- **Alıştırma Görevi 1**
Listede "Mark the edge end touching node 1" ifadesini içeren satırdan "coord(278,452)" ifadesini içeren satıra kadar olan satırları, iki uç da dahil olmak üzere, JSON dizge listesine dönüştürün. Her satır ayrı bir dizge olsun ve boş satırlar listeye alınmasın.

★ ★ ★ ★

Bizi takip edin
  >    >  Tüketici Hukukunda Arabuluculuk

Tüketici Hukukunda Arabuluculuk

Tüketici davalarında arabuluculuk ; Bazı istisnaları olmakla birlikte Tüketici Mahkemeleri’nde dava açmadan önce arabuluculuğa başvurmak zorunludur. Aksi takdirde açılan dava, zorunlu arabuluculuk dava şartının yerine getirilmediği gerekçesiyle dava şartı yokluğundan usulden reddedilecektir. Tüketici Hakem Heyetine yapılan başvurular bu istisna kapsamında kalmaktadır. Bu nedenle Tüketici Hakem Heyetine yapılan başvurularda arabuluculuk gerekmemektedir. Ayrıca Tüketici Hakem Heyetinin verdiği kararlara karşı itiraz mahiyetinde Tüketici Mahkemelerinde dava açılırken de arabuluculuk sürecinin tüketilmesi zorunlu değildir.

Tüketici davaları kapsamında arabuluculuğa başvurmak isteyen taraf, karşı tarafın, karşı taraf birden fazla ise bunlardan herhangi birinin ikametgahının bulunduğu yerdeki adliyede bulunan arabuluculuk bürosuna başvurması yeterlidir. Başvuru sonrası atanacak arabulucu, tarafları uzlaşmazlığın çözümü için görüşme ve müzakereye davet eder. Arabulucunun nezaretinde yapılan görüşme ve müzakereler sonucunda tarafların anlaşıp anlaşamadığını tutanağa bağlanır. Arabuluculukta anlaşılan hususlarda sonradan dava açılması mümkün değildir. Anlaşılamama durumunda da anlaşamama tutanağının açılacak davada dava dilekçesine eklenmesi dava şartıdır.

“Arabuluculuk sonucunda tarafların anlaştığına ilişkin tutanakta eğer taraflarla birlikte avukatlarının da imzası bulunmaktaysa bu tutanak doğrudan icra edilebilir. Yalnızca tarafların imzasını taşıyan tutanak için ise Sulh Hukuk Mahkemesi’nden icra edilebilirlik şerhi alınması gerekmektedir..”

1. Tüketici Davaları Nelerdir?
Tüketici davaları, tüketici işlemleri ile tüketiciye yönelik uygulamalardan doğabilecek uyuşmazlıklara ilişkin davalardır.

★ ★ ★ ★

- **Alıştırma Görevi 2**
Tüketici hukukunda arabuluculuk makalesine göre, önce arabuluculuğa başvurmadan Tüketici Mahkemesi'nde açılan bir dava neden reddedilir? Bir ila üç cümleyle açıklayın.

- **Alıştırma Verileri**
★ ★ ★ ★

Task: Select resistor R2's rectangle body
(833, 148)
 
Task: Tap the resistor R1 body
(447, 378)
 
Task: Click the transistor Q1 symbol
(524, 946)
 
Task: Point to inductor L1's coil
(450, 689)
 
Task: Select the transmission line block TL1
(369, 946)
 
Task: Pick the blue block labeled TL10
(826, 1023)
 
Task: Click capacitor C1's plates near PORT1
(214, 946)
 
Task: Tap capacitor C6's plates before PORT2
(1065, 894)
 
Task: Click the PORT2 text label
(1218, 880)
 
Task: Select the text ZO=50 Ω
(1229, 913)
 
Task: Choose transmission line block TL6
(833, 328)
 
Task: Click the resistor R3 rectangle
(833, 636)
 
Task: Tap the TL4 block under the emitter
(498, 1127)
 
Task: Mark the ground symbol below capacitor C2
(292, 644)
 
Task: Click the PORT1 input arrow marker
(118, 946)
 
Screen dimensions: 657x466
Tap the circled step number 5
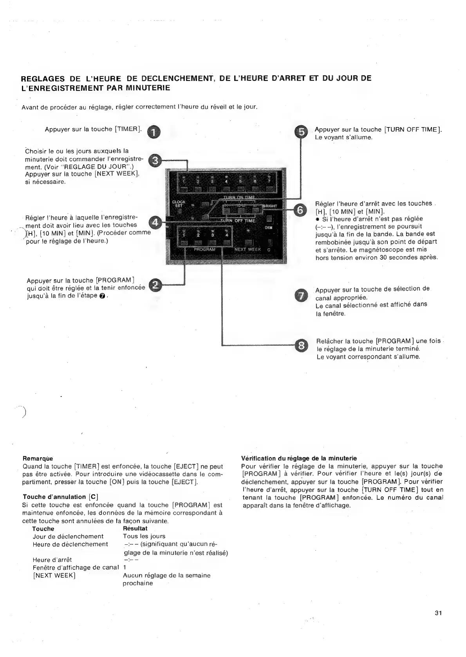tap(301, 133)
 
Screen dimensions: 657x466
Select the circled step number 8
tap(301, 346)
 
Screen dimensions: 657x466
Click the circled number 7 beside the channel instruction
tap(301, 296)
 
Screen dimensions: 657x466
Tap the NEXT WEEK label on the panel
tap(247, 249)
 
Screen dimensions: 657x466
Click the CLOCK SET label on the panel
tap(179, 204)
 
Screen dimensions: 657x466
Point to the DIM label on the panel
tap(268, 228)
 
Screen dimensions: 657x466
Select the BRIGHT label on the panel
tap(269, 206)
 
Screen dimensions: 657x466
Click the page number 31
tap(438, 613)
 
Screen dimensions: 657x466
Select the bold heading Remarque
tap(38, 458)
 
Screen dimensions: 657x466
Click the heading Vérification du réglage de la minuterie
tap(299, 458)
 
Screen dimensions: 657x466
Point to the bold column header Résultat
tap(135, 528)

★ ★ ★ ★

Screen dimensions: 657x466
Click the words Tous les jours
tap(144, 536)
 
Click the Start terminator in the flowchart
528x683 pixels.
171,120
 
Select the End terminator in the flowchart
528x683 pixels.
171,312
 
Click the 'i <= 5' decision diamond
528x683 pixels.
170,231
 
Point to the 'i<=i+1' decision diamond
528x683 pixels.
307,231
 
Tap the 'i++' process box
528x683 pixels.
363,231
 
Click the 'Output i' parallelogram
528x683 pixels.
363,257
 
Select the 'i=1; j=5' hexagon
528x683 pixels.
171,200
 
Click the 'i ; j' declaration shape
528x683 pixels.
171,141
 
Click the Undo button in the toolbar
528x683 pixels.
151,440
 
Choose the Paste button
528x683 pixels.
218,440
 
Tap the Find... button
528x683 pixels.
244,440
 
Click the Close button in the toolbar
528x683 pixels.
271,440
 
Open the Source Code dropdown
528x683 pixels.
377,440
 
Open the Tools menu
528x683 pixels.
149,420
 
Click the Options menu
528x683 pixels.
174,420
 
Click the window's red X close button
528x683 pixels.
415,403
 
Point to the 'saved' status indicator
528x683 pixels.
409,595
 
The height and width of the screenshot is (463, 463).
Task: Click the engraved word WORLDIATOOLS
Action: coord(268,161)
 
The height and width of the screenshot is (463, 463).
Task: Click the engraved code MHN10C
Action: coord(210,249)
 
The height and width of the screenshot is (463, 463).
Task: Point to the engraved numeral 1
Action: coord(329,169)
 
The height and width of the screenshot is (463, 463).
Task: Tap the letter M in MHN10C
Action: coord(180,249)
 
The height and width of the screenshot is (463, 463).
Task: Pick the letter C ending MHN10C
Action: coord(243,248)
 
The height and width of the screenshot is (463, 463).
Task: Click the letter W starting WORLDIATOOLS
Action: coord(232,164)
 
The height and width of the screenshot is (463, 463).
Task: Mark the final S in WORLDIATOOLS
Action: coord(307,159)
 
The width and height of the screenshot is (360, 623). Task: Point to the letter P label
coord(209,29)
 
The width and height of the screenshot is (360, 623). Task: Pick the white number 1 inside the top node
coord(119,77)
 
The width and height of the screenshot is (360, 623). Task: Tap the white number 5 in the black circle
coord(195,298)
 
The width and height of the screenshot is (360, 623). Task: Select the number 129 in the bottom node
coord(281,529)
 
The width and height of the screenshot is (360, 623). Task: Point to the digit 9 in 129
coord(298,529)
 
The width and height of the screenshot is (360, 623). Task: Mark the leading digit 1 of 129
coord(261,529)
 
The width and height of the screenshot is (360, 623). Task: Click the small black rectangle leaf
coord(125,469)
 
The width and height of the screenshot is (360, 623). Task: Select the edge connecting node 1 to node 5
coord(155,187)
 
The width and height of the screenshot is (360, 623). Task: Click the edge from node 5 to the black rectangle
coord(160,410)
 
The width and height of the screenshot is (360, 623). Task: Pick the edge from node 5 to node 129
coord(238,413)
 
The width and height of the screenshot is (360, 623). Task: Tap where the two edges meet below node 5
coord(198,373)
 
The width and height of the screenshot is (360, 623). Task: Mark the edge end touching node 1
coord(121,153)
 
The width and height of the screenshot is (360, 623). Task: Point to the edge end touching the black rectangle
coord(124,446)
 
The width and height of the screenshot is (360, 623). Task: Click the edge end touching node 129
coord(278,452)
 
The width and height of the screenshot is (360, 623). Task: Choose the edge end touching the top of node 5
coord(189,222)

★ ★ ★ ★

- **Nihai Cevap 1**
[
  "The width and height of the screenshot is (360, 623). Task: Mark the edge end touching node 1",
  "coord(121,153)",
  "The width and height of the screenshot is (360, 623). Task: Point to the edge end touching the black rectangle",
  "coord(124,446)",
  "The width and height of the screenshot is (360, 623). Task: Click the edge end touching node 129",
  "coord(278,452)"
]

- **Nihai Cevap 2**
Bazı istisnalar dışında, Tüketici Mahkemesi'nde dava açmadan önce arabuluculuğa başvurmak zorunludur. Bu adım atlanırsa zorunlu arabuluculuk dava şartı yerine getirilmemiş olur. Bu yüzden dava, dava şartı yokluğundan usulden reddedilir.